Top tips for first time buyers
Last Modified 16th of February 2021
Purchasing your first property is an exciting time, however it can also be quite financially daunting. The world of mortgages, legal fees and deposits is often confusing for first time buyers, which is why we’ve put together a few of our top tips for first time buyers…
Set yourself a budget – and stick to it!
Before you even start looking at houses or flats, sit down and work out how much you can realistically afford to pay towards a property each month. This will help you to work out how big a mortgage you can afford and therefore calculate the top range of your house price budget.

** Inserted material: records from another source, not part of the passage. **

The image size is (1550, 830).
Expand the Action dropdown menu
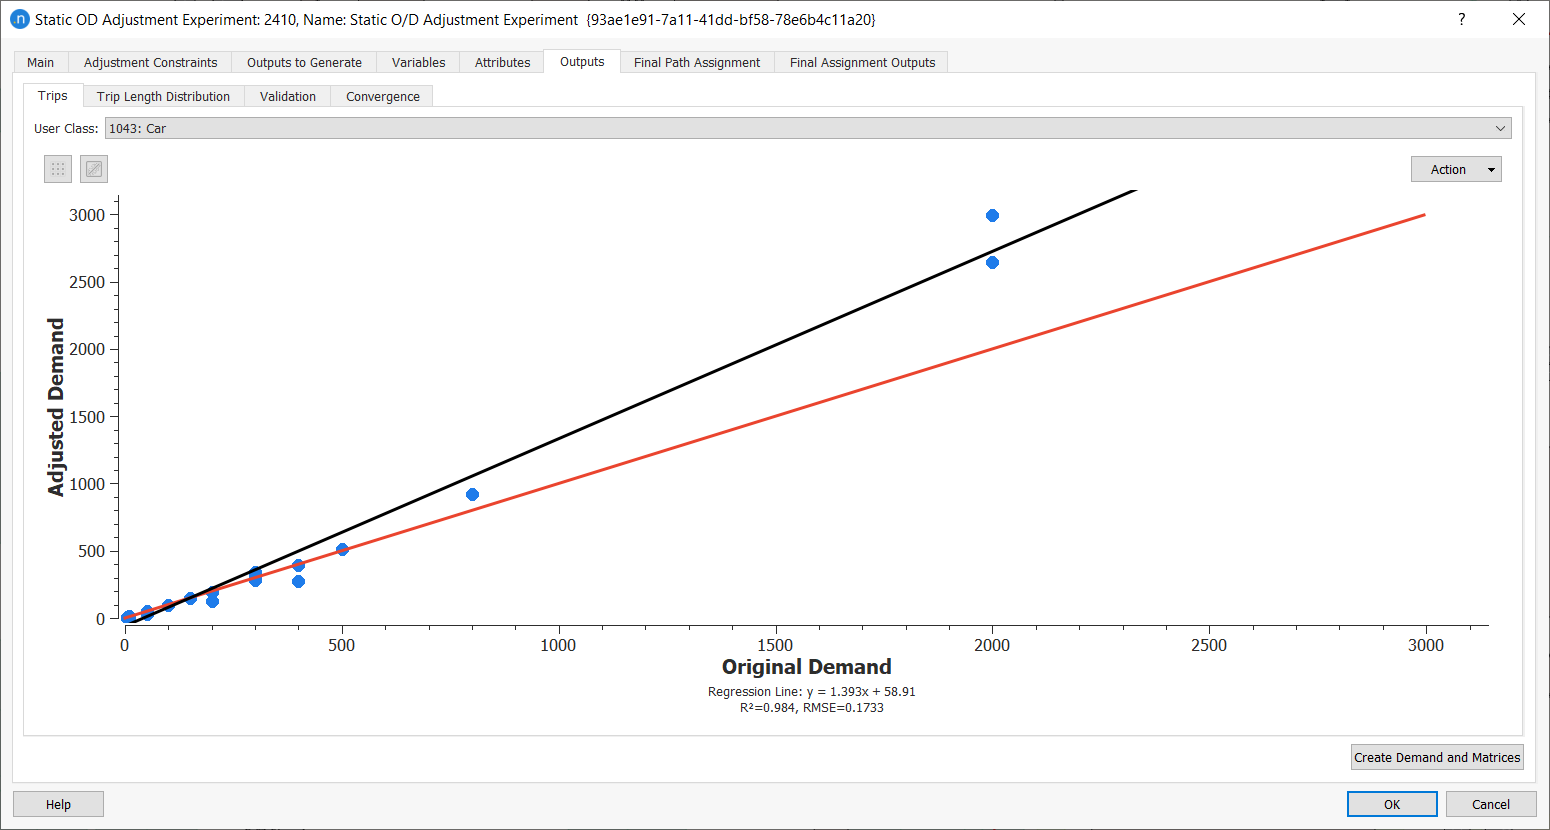[x=1456, y=169]
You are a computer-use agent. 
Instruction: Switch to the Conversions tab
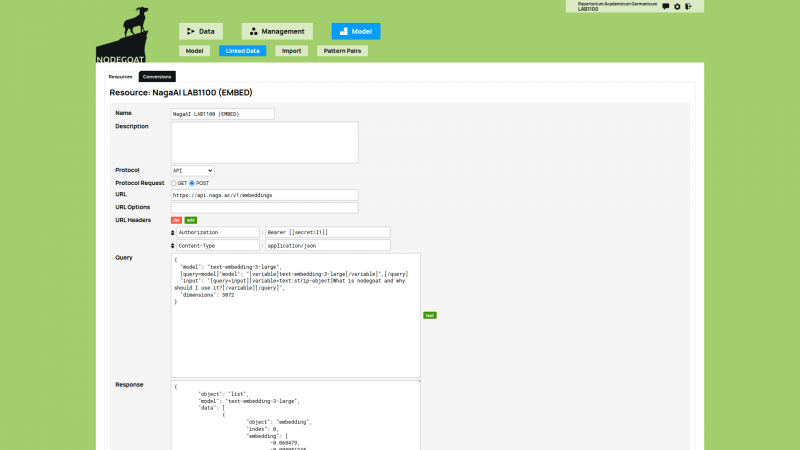(x=157, y=76)
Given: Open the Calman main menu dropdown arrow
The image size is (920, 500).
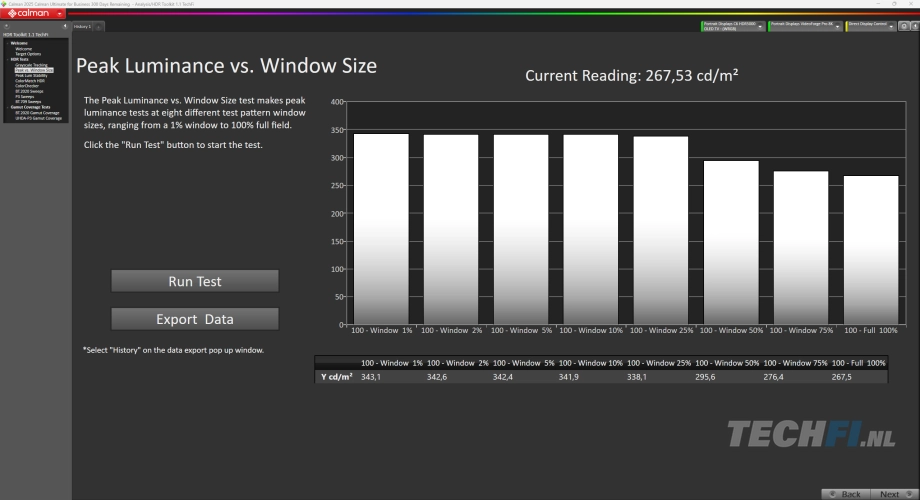Looking at the screenshot, I should pyautogui.click(x=59, y=13).
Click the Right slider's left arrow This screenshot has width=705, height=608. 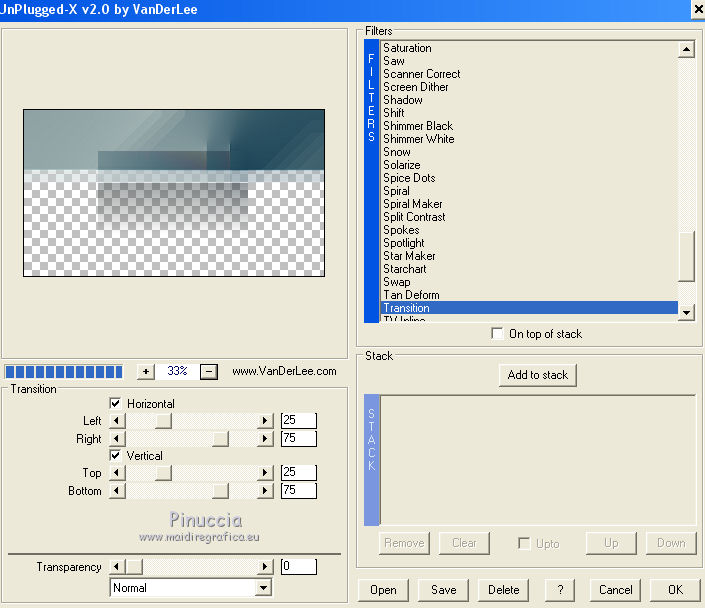click(x=117, y=439)
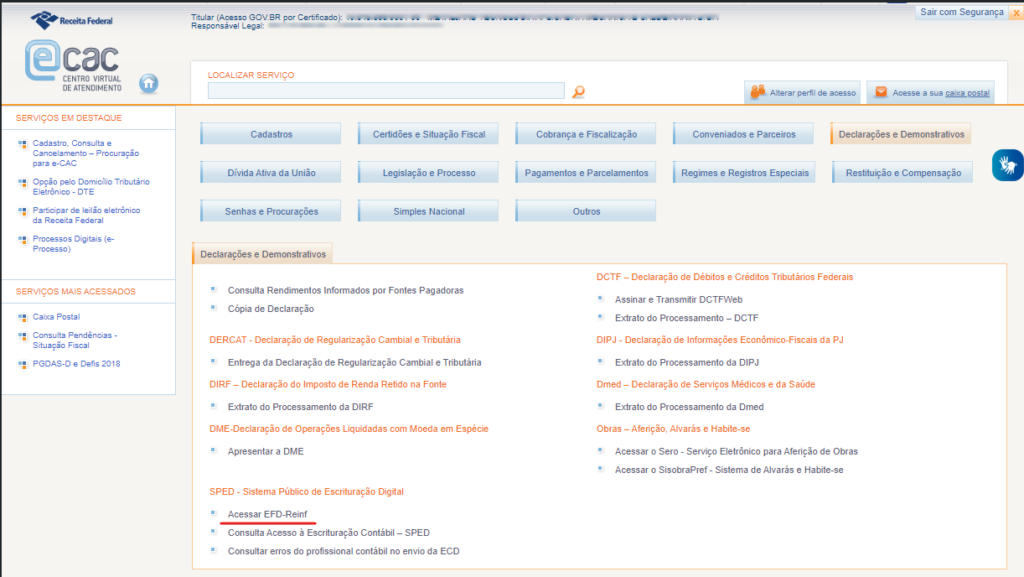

Don’t forget to factor in all the bills you’ll need to pay each month – including council tax and any ground rent or service charges. You don’t want to overstretch yourself financially and end up going into debt just to keep up with your mortgage repayments.
Get a mortgage in principle
It’s all well and good having a theoretical mortgage, but you’ll need something more concrete if you want to make an offer on the house. If you’ve never had a mortgage before then you can get what’s known as a mortgage in principle, where a lender agrees that you will be able to borrow a certain amount to contribute towards a house purchase.
As it’s the first time you’ve ever taken out a mortgage it’s worth seeking some independent financial advice on the best type of mortgage available to you. Most organisations advise property newcomers to opt for a fixed rate mortgage, as this will guarantee your payments will stay the same for a fixed period of 2-5 years, helping you budget accordingly.
Speak to some homeowners
Your parents and other close relatives are a great source of information if they own their own homes. Chances are they’ll have bought more than one property in their lifetime, so they’re a great source of advice on mortgage options and the house buying process. Just remember not to take everything as gospel – at the end of the day it’s your decision!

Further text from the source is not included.